Mohamed, who was arrested in Cairo in 2002 at the age of 17, said: “I started crying hysterically. [The doctor] said, ‘Shut up, everything is clear and we can see it in front of us.’ First he looked and he felt me up. Suddenly six doctors came in. What is there about my anus? They all felt me up, each in turn, pulling my buttocks apart. I hoped they’d feel sorry from all that crying, but they didn’t, they didn’t seem to feel anything. [One of them] said after, ‘Why didn’t you cry when men put their things in you?’ I wanted to spit on him. But I was still crying.”

Uganda
“I was too embarrassed, I felt too bad. I was standing up and [the doctor] told me to take off my clothes and to bend over. It was very painful when he put that thing inside me but I had no choice … I was crying, I was deep in tears, but I had no choice. The police were saying, ‘Why are you crying, you have no choice! You deserve death!’ [He] didn’t tell me the results when he finished. I found out later my results said ‘negative’,” says Chloe, a transgender Ugandan woman, on being examined by a male doctor, who used an object “which appeared to be made of glass”.


A medical report filled out by a doctor in Kampala, Uganda, after conducting a forced anal examination on a man suspected of consensual same-sex conduct. (Neela Ghoshal, Human Rights Watch)

“This continues to be one of the biggest issues faced by trans persons as well as men who have sex with men in Uganda,” says Almeidah Karemani, editor of the LGBTQ-focused online media platform Kuchu Times.

“It is a really dehumanising thing for anybody to have to go through. People are really scared.”

As to whether she sees the practice coming to an end in the near future, Karemani says: “This is painful to say, but no, I don’t.”

For her part, Sboui appears optimistic that Tunisia will soon turn the tide in its repression of homosexual men and transgender women and stop the practice of forced anal testing.

“It’s not a hope; it’s a fact,” she says. “I believe that in five years’ time, we will stop hearing about this, the random arrests, the penal code and forced anal testing. But with society, getting them to change, that will take time … I don’t know how long.”

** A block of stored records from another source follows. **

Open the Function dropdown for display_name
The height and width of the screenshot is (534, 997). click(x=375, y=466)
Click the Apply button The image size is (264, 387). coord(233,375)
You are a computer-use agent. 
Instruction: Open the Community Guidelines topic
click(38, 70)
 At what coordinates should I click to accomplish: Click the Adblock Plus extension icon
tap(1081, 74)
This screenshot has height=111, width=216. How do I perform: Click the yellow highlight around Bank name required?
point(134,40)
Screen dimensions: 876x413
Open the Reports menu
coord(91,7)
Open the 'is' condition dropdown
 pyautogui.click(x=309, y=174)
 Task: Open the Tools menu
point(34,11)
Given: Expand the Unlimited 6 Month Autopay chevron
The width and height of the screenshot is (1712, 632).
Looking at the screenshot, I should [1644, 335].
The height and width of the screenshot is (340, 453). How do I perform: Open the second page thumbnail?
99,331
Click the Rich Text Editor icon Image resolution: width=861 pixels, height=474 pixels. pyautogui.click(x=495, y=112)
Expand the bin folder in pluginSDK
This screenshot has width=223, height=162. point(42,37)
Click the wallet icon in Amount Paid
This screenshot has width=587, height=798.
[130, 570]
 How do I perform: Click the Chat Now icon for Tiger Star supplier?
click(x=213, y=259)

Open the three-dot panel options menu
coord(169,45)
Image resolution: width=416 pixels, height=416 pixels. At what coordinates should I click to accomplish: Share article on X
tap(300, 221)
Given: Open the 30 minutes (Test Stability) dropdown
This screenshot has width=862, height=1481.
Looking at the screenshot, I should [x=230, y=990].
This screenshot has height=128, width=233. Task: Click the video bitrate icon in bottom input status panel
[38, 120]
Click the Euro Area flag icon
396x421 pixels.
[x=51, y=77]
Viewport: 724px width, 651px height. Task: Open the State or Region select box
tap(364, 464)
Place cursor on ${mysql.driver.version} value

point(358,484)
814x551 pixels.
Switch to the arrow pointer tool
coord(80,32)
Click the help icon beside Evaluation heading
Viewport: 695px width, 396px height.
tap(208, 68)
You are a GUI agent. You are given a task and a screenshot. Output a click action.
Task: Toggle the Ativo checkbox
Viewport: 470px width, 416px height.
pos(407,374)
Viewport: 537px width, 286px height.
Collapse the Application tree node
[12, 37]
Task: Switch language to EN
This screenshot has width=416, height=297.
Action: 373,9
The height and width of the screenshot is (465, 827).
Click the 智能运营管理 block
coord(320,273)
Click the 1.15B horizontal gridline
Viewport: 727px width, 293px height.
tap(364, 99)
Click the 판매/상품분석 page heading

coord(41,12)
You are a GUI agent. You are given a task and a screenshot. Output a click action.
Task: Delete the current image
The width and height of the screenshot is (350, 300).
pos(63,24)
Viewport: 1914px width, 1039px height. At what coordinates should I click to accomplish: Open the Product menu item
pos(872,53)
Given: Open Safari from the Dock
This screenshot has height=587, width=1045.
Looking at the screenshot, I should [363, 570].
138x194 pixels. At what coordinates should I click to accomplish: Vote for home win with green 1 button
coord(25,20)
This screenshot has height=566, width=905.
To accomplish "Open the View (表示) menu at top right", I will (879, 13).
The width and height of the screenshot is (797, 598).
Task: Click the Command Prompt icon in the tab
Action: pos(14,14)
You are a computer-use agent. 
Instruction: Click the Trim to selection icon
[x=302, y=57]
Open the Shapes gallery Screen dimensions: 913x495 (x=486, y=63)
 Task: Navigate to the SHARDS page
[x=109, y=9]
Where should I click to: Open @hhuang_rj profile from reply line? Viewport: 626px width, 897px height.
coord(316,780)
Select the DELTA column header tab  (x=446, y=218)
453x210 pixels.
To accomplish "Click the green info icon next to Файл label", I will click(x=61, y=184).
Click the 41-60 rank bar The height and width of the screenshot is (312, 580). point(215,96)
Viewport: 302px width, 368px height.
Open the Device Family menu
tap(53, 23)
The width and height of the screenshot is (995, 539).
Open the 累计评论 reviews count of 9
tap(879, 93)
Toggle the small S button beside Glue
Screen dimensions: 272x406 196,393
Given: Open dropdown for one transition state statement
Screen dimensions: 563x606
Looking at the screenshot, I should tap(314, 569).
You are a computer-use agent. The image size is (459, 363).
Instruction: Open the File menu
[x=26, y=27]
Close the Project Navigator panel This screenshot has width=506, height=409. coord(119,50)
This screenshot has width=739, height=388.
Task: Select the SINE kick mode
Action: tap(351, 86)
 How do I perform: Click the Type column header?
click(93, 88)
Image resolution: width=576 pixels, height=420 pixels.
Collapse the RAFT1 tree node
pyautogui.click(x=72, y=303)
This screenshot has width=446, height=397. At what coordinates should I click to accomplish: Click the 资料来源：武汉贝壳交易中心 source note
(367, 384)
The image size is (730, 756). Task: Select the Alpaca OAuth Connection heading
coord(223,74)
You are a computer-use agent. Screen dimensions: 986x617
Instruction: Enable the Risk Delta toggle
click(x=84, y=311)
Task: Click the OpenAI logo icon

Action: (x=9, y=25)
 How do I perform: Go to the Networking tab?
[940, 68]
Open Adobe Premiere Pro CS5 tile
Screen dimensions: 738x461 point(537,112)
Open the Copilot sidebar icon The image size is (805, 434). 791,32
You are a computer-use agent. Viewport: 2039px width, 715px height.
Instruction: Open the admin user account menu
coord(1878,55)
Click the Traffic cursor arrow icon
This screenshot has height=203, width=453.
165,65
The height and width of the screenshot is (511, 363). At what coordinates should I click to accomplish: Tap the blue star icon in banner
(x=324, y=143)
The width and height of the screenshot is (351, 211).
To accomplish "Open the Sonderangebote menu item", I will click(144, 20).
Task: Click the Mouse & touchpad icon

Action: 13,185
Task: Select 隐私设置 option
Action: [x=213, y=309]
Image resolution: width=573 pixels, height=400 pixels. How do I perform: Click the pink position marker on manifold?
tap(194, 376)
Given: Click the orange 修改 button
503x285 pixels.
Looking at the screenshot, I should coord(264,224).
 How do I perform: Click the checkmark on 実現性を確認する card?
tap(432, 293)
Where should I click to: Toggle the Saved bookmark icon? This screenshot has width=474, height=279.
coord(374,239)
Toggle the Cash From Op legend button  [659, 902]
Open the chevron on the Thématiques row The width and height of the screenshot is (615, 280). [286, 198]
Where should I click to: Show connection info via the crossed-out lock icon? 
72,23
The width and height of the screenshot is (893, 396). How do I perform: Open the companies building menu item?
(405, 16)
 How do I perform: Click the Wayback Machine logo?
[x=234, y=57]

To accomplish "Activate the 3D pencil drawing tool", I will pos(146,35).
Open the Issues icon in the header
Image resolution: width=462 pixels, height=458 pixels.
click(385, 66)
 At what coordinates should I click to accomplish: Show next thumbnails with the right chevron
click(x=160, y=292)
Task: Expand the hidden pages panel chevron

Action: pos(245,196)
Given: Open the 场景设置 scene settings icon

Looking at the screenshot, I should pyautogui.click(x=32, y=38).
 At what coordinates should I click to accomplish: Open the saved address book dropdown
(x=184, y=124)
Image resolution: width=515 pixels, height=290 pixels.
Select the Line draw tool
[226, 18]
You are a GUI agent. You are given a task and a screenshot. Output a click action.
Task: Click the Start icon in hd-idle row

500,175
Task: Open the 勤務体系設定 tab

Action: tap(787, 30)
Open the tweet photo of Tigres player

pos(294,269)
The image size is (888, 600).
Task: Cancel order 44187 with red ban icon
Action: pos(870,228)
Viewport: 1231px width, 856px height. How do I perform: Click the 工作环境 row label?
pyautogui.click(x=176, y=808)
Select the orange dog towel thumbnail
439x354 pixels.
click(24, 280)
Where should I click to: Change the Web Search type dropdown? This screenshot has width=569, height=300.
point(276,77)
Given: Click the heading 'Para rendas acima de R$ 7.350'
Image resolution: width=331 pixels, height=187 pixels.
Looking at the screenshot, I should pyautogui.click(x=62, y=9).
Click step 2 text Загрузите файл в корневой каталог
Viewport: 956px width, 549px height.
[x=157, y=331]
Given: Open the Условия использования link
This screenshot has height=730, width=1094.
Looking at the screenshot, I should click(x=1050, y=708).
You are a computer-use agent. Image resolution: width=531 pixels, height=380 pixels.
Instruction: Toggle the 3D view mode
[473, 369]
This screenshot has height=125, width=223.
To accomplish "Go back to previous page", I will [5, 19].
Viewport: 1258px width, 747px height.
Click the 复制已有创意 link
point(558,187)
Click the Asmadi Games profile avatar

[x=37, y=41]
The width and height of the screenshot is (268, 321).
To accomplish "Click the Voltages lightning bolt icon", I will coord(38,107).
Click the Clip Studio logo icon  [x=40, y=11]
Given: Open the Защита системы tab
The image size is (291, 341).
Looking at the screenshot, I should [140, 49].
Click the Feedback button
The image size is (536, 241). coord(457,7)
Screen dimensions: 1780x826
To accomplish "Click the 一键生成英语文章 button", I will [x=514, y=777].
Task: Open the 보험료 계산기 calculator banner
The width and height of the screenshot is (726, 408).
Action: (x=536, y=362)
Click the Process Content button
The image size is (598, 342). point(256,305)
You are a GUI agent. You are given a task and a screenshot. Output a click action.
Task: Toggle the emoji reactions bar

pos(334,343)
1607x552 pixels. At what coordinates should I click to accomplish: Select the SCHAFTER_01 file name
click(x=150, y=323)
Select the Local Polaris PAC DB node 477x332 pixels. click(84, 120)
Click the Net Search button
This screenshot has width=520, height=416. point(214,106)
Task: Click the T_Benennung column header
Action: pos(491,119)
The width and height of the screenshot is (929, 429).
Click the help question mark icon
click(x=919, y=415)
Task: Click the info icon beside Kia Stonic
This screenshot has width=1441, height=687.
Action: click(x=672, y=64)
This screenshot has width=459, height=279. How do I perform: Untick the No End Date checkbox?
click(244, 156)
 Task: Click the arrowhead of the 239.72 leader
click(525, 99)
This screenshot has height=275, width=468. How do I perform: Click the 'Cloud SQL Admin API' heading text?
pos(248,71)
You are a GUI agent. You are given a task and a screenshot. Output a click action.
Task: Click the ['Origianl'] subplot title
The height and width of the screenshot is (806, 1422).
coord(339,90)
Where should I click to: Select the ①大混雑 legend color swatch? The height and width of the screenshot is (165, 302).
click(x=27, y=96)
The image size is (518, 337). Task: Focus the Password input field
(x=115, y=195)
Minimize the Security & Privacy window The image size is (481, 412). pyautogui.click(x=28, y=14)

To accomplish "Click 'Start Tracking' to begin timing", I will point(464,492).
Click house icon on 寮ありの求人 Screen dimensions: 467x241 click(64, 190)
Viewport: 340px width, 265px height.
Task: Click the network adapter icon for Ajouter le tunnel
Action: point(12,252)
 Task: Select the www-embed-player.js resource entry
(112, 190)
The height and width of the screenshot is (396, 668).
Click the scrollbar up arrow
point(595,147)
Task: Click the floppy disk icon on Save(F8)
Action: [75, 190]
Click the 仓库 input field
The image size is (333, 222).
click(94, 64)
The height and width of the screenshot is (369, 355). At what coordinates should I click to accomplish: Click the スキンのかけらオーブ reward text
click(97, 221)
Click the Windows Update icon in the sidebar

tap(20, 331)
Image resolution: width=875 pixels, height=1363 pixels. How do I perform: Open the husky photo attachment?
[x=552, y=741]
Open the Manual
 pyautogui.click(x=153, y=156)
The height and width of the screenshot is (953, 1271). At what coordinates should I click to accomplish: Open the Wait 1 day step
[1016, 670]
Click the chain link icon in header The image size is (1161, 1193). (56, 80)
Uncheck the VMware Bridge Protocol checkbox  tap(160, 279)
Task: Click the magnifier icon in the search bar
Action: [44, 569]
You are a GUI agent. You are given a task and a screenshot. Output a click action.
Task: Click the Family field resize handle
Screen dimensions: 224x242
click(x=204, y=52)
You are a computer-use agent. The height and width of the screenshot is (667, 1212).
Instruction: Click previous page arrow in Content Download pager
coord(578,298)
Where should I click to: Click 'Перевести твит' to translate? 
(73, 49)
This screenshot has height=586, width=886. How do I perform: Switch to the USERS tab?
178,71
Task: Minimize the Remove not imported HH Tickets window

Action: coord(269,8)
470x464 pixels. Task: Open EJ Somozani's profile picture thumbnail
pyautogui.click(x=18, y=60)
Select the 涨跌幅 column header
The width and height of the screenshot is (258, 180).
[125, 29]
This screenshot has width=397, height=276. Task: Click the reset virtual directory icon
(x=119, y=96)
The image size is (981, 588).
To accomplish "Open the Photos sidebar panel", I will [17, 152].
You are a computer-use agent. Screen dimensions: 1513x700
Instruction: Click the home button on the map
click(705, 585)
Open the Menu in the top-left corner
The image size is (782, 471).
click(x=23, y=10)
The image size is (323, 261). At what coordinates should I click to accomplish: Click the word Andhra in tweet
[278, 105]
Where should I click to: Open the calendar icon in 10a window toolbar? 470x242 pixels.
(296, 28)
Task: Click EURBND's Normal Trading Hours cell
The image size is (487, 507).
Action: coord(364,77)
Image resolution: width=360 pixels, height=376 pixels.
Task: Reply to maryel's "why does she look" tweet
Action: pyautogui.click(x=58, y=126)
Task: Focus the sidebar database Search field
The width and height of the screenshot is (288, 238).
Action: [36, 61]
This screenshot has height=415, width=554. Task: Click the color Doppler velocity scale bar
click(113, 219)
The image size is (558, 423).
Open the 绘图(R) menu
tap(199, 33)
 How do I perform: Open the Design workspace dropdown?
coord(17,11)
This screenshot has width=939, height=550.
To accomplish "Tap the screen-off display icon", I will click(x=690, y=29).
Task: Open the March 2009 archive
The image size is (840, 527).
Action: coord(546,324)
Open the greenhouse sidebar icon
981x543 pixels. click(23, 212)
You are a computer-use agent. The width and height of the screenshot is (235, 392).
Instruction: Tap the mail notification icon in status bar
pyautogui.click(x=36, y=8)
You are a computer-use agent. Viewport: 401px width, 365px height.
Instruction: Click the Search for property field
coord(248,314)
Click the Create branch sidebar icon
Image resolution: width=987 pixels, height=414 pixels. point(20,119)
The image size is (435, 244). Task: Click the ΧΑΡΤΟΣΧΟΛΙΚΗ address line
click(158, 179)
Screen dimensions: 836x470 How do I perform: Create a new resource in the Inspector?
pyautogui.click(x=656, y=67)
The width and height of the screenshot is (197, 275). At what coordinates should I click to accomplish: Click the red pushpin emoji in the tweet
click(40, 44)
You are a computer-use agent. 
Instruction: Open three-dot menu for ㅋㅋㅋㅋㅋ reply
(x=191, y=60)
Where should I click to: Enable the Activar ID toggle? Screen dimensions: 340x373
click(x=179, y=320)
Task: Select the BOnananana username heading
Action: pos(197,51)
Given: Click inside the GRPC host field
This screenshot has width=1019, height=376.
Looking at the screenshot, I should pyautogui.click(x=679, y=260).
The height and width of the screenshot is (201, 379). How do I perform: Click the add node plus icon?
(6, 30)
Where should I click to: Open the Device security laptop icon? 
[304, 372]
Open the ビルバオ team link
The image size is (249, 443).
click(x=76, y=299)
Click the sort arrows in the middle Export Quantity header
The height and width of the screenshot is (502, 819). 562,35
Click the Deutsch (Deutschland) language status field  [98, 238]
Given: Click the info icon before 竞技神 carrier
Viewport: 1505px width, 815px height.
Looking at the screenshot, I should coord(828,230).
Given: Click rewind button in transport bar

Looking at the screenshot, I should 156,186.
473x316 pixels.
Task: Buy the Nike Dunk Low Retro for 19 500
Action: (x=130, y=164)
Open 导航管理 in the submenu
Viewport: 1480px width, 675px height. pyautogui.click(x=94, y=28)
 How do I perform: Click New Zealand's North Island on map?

Unprepared to wait for this change, Fourti sticks doggedly to his decision to leave the country.

“Tunisia is over for me. Once I am gone, I will never come back. I don’t even want to be buried here. I feel nothing for this country; this country that attacks us for no reason, that does all these things to us. If this was you, would you call this your country?”

Carl Collison is the Other Foundation’s Rainbow Fellow at the Mail & Guardian.